--- start Input material ---
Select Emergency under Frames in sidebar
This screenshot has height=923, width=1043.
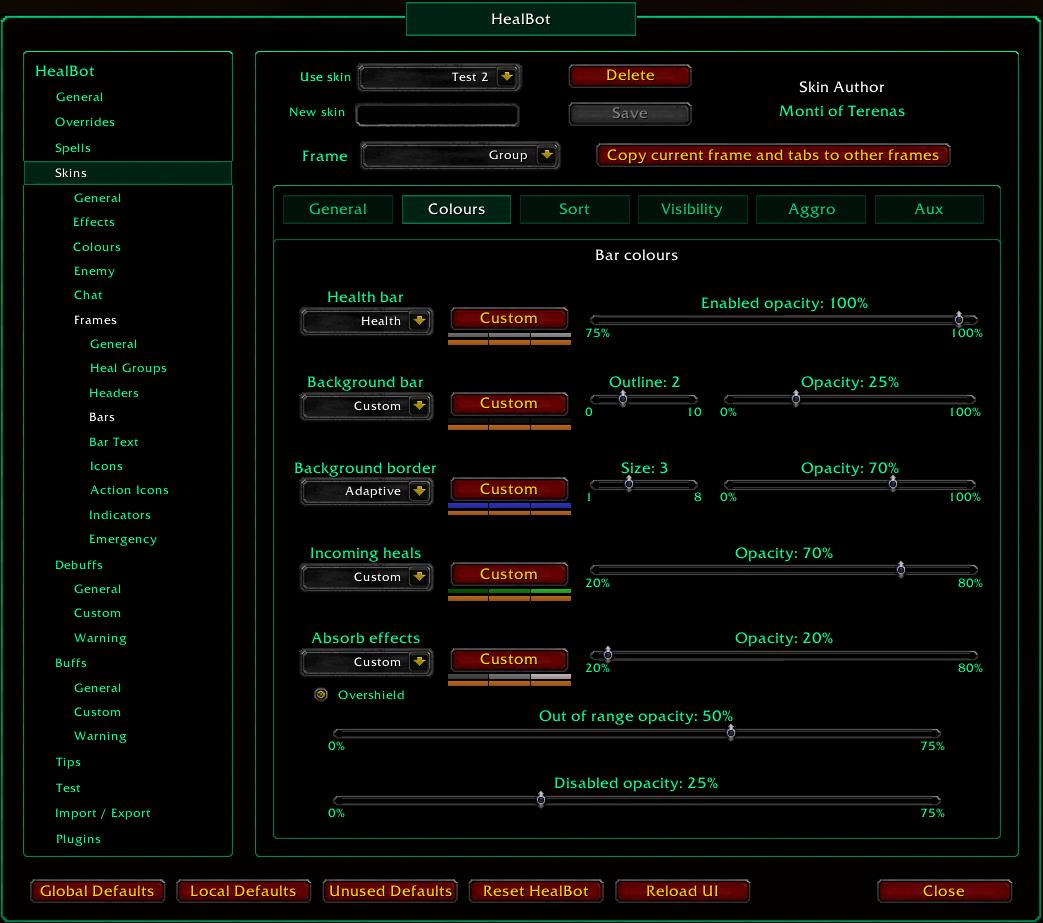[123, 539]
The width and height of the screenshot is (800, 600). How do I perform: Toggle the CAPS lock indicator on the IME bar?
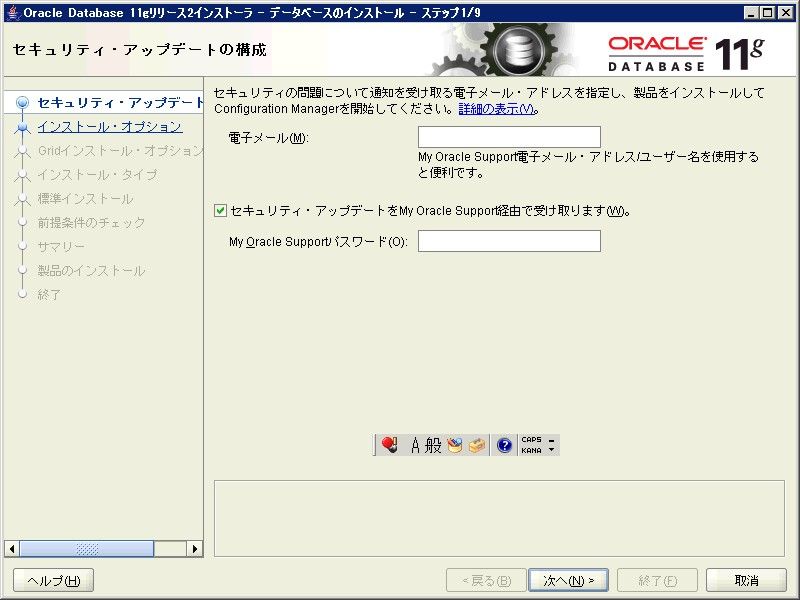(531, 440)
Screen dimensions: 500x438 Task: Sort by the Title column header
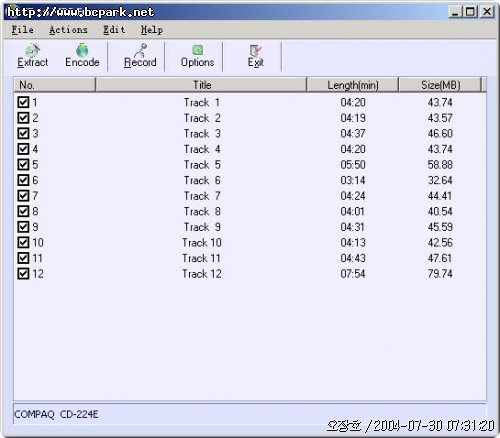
--- end Input material ---
Please gather each line of the records that contains the word "height".

This screenshot has height=923, width=1043.
The width and height of the screenshot is (800, 600). How do I perform: Toggle the CAPS lock indicator on the IME bar?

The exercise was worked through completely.